EXERCISE BRIEF –
The records, repeated exactly and in full, are the expected answer.

Stored items
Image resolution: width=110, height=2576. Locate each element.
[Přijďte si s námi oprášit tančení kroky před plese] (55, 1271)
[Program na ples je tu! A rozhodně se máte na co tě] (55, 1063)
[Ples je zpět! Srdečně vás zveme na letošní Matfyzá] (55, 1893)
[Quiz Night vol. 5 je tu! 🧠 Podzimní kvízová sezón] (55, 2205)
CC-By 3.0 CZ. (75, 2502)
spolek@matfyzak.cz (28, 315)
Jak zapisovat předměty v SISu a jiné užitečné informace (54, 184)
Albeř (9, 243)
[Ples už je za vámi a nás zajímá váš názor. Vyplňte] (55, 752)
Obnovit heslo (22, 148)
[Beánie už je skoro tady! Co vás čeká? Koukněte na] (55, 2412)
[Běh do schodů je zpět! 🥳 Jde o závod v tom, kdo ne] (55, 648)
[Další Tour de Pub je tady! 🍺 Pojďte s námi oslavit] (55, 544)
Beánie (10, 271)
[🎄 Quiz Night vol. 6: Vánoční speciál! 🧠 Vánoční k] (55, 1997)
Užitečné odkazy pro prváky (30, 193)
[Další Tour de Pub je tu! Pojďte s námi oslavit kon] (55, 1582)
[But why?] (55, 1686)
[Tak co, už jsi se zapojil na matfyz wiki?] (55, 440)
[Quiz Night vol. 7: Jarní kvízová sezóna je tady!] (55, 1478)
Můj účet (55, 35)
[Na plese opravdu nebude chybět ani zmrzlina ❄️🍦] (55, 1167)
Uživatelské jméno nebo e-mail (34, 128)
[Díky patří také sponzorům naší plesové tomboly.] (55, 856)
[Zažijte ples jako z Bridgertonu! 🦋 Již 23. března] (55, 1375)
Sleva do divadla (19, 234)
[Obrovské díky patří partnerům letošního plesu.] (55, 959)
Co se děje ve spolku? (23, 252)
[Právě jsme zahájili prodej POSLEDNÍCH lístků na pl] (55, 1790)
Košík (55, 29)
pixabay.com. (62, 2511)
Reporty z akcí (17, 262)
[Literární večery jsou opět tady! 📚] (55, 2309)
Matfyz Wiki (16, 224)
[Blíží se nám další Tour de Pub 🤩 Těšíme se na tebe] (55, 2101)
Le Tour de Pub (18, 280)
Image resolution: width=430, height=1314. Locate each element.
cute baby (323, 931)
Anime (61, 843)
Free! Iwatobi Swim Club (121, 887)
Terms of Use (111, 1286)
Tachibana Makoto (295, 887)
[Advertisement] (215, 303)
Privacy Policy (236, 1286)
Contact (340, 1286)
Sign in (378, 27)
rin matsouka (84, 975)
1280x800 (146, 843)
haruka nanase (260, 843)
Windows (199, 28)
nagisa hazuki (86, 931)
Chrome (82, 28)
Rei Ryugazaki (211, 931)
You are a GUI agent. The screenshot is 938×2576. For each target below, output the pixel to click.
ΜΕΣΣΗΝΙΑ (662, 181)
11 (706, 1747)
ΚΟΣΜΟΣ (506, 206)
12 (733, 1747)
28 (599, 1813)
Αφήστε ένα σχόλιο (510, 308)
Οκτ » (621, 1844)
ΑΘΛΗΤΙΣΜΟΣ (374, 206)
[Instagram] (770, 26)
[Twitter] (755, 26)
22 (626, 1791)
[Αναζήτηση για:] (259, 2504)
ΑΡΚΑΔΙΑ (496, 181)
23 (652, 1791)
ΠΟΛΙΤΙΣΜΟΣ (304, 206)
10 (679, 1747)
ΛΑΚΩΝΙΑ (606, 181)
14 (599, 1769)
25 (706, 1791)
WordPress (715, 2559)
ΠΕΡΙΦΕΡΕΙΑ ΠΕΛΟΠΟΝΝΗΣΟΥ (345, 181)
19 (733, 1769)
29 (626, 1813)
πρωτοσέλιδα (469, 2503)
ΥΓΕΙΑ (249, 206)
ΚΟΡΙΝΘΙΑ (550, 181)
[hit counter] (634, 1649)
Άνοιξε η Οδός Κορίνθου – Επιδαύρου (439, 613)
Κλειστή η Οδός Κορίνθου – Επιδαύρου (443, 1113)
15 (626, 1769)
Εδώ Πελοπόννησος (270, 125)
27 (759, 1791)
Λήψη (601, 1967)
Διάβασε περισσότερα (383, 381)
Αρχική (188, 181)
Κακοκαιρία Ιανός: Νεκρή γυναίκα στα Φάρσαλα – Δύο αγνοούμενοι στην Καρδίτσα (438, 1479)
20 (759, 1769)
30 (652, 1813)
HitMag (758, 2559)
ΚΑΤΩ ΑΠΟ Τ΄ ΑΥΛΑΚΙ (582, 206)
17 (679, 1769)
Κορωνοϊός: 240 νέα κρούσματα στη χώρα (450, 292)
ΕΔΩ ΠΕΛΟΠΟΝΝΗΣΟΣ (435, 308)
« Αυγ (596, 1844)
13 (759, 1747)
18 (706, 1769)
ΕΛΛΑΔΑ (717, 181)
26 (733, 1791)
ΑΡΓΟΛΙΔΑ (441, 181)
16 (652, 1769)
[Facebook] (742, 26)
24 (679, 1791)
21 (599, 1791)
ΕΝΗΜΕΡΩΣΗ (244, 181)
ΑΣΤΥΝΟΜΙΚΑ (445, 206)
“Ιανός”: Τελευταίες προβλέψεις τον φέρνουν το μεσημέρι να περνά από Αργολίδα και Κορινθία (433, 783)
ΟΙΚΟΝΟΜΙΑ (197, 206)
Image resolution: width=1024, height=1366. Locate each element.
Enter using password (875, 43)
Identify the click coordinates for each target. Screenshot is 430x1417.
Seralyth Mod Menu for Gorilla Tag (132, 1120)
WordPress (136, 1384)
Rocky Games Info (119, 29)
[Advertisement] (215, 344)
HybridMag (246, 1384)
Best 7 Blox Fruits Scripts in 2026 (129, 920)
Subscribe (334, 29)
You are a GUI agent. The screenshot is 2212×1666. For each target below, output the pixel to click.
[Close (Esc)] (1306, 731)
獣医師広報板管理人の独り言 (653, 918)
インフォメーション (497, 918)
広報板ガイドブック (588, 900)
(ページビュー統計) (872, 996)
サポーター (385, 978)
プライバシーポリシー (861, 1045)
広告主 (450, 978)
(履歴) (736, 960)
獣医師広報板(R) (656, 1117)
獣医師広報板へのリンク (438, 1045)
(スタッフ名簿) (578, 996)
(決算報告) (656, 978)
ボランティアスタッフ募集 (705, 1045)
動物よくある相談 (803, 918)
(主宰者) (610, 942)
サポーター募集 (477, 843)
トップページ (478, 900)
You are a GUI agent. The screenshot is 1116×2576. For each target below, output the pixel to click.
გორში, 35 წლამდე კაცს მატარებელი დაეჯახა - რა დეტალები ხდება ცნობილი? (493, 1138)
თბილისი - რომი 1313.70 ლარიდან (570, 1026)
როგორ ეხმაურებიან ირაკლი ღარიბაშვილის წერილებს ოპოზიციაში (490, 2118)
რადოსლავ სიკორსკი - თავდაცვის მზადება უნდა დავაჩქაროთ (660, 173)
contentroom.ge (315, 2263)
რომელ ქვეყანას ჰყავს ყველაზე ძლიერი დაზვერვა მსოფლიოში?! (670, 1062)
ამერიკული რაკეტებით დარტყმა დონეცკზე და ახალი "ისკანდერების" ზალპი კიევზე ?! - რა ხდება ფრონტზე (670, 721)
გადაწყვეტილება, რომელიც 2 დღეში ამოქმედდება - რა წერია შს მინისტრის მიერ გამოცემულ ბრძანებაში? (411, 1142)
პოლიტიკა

ANSWER SECTION –
Image resolution: width=110, height=2576. Locate each element.
[Přijďte si s námi oprášit tančení kroky před plese] (55, 1271)
[Program na ples je tu! A rozhodně se máte na co tě] (55, 1063)
[Ples je zpět! Srdečně vás zveme na letošní Matfyzá] (55, 1893)
[Quiz Night vol. 5 je tu! 🧠 Podzimní kvízová sezón] (55, 2205)
CC-By 3.0 CZ. (75, 2502)
spolek@matfyzak.cz (28, 315)
Jak zapisovat předměty v SISu a jiné užitečné informace (54, 184)
Albeř (9, 243)
[Ples už je za vámi a nás zajímá váš názor. Vyplňte] (55, 752)
Obnovit heslo (22, 148)
[Beánie už je skoro tady! Co vás čeká? Koukněte na] (55, 2412)
[Běh do schodů je zpět! 🥳 Jde o závod v tom, kdo ne] (55, 648)
[Další Tour de Pub je tady! 🍺 Pojďte s námi oslavit] (55, 544)
Beánie (10, 271)
[🎄 Quiz Night vol. 6: Vánoční speciál! 🧠 Vánoční k] (55, 1997)
Užitečné odkazy pro prváky (30, 193)
[Další Tour de Pub je tu! Pojďte s námi oslavit kon] (55, 1582)
[But why?] (55, 1686)
[Tak co, už jsi se zapojil na matfyz wiki?] (55, 440)
[Quiz Night vol. 7: Jarní kvízová sezóna je tady!] (55, 1478)
Můj účet (55, 35)
[Na plese opravdu nebude chybět ani zmrzlina ❄️🍦] (55, 1167)
Uživatelské jméno nebo e-mail (34, 128)
[Díky patří také sponzorům naší plesové tomboly.] (55, 856)
[Zažijte ples jako z Bridgertonu! 🦋 Již 23. března] (55, 1375)
Sleva do divadla (19, 234)
[Obrovské díky patří partnerům letošního plesu.] (55, 959)
Co se děje ve spolku? (23, 252)
[Právě jsme zahájili prodej POSLEDNÍCH lístků na pl] (55, 1790)
Košík (55, 29)
pixabay.com. (62, 2511)
Reporty z akcí (17, 262)
[Literární večery jsou opět tady! 📚] (55, 2309)
Matfyz Wiki (16, 224)
[Blíží se nám další Tour de Pub 🤩 Těšíme se na tebe] (55, 2101)
Le Tour de Pub (18, 280)
Image resolution: width=430, height=1314. Locate each element.
cute baby (323, 931)
Anime (61, 843)
Free! Iwatobi Swim Club (121, 887)
Terms of Use (111, 1286)
Tachibana Makoto (295, 887)
[Advertisement] (215, 303)
Privacy Policy (236, 1286)
Contact (340, 1286)
Sign in (378, 27)
rin matsouka (84, 975)
1280x800 (146, 843)
haruka nanase (260, 843)
Windows (199, 28)
nagisa hazuki (86, 931)
Chrome (82, 28)
Rei Ryugazaki (211, 931)
You are a GUI agent. The screenshot is 938×2576. For each target below, output the pixel to click.
ΜΕΣΣΗΝΙΑ (662, 181)
11 (706, 1747)
ΚΟΣΜΟΣ (506, 206)
12 (733, 1747)
28 (599, 1813)
Αφήστε ένα σχόλιο (510, 308)
Οκτ » (621, 1844)
ΑΘΛΗΤΙΣΜΟΣ (374, 206)
[Instagram] (770, 26)
[Twitter] (755, 26)
22 (626, 1791)
[Αναζήτηση για:] (259, 2504)
ΑΡΚΑΔΙΑ (496, 181)
23 (652, 1791)
ΠΟΛΙΤΙΣΜΟΣ (304, 206)
10 (679, 1747)
ΛΑΚΩΝΙΑ (606, 181)
14 (599, 1769)
25 (706, 1791)
WordPress (715, 2559)
ΠΕΡΙΦΕΡΕΙΑ ΠΕΛΟΠΟΝΝΗΣΟΥ (345, 181)
19 (733, 1769)
29 (626, 1813)
πρωτοσέλιδα (469, 2503)
ΥΓΕΙΑ (249, 206)
ΚΟΡΙΝΘΙΑ (550, 181)
[hit counter] (634, 1649)
Άνοιξε η Οδός Κορίνθου – Επιδαύρου (439, 613)
Κλειστή η Οδός Κορίνθου – Επιδαύρου (443, 1113)
15 (626, 1769)
Εδώ Πελοπόννησος (270, 125)
27 (759, 1791)
Λήψη (601, 1967)
Διάβασε περισσότερα (383, 381)
Αρχική (188, 181)
Κακοκαιρία Ιανός: Νεκρή γυναίκα στα Φάρσαλα – Δύο αγνοούμενοι στην Καρδίτσα (438, 1479)
20 (759, 1769)
30 (652, 1813)
HitMag (758, 2559)
ΚΑΤΩ ΑΠΟ Τ΄ ΑΥΛΑΚΙ (582, 206)
17 (679, 1769)
Κορωνοϊός: 240 νέα κρούσματα στη χώρα (450, 292)
ΕΔΩ ΠΕΛΟΠΟΝΝΗΣΟΣ (435, 308)
« Αυγ (596, 1844)
13 (759, 1747)
18 (706, 1769)
ΕΛΛΑΔΑ (717, 181)
26 (733, 1791)
ΑΡΓΟΛΙΔΑ (441, 181)
16 (652, 1769)
[Facebook] (742, 26)
24 (679, 1791)
21 (599, 1791)
ΕΝΗΜΕΡΩΣΗ (244, 181)
ΑΣΤΥΝΟΜΙΚΑ (445, 206)
“Ιανός”: Τελευταίες προβλέψεις τον φέρνουν το μεσημέρι να περνά από Αργολίδα και Κορινθία (433, 783)
ΟΙΚΟΝΟΜΙΑ (197, 206)
Image resolution: width=1024, height=1366. Locate each element.
Enter using password (875, 43)
Identify the click coordinates for each target. Screenshot is 430x1417.
Seralyth Mod Menu for Gorilla Tag (132, 1120)
WordPress (136, 1384)
Rocky Games Info (119, 29)
[Advertisement] (215, 344)
HybridMag (246, 1384)
Best 7 Blox Fruits Scripts in 2026 (129, 920)
Subscribe (334, 29)
You are a GUI agent. The screenshot is 2212×1666. For each target below, output the pixel to click.
[Close (Esc)] (1306, 731)
獣医師広報板管理人の独り言 (653, 918)
インフォメーション (497, 918)
広報板ガイドブック (588, 900)
(ページビュー統計) (872, 996)
サポーター (385, 978)
プライバシーポリシー (861, 1045)
広告主 (450, 978)
(履歴) (736, 960)
獣医師広報板(R) (656, 1117)
獣医師広報板へのリンク (438, 1045)
(スタッフ名簿) (578, 996)
(決算報告) (656, 978)
ボランティアスタッフ募集 (705, 1045)
動物よくある相談 (803, 918)
(主宰者) (610, 942)
サポーター募集 (477, 843)
トップページ (478, 900)
You are a GUI agent. The screenshot is 1116×2576. For each target below, output the pixel to click.
გორში, 35 წლამდე კაცს მატარებელი დაეჯახა - რა დეტალები ხდება ცნობილი? (493, 1138)
თბილისი - რომი 1313.70 ლარიდან (570, 1026)
როგორ ეხმაურებიან ირაკლი ღარიბაშვილის წერილებს ოპოზიციაში (490, 2118)
რადოსლავ სიკორსკი - თავდაცვის მზადება უნდა დავაჩქაროთ (660, 173)
contentroom.ge (315, 2263)
რომელ ქვეყანას ჰყავს ყველაზე ძლიერი დაზვერვა მსოფლიოში?! (670, 1062)
ამერიკული რაკეტებით დარტყმა დონეცკზე და ახალი "ისკანდერების" ზალპი კიევზე ?! - რა ხდება ფრონტზე (670, 721)
გადაწყვეტილება, რომელიც 2 დღეში ამოქმედდება - რა წერია შს მინისტრის მიერ გამოცემულ ბრძანებაში? (411, 1142)
პოლიტიკა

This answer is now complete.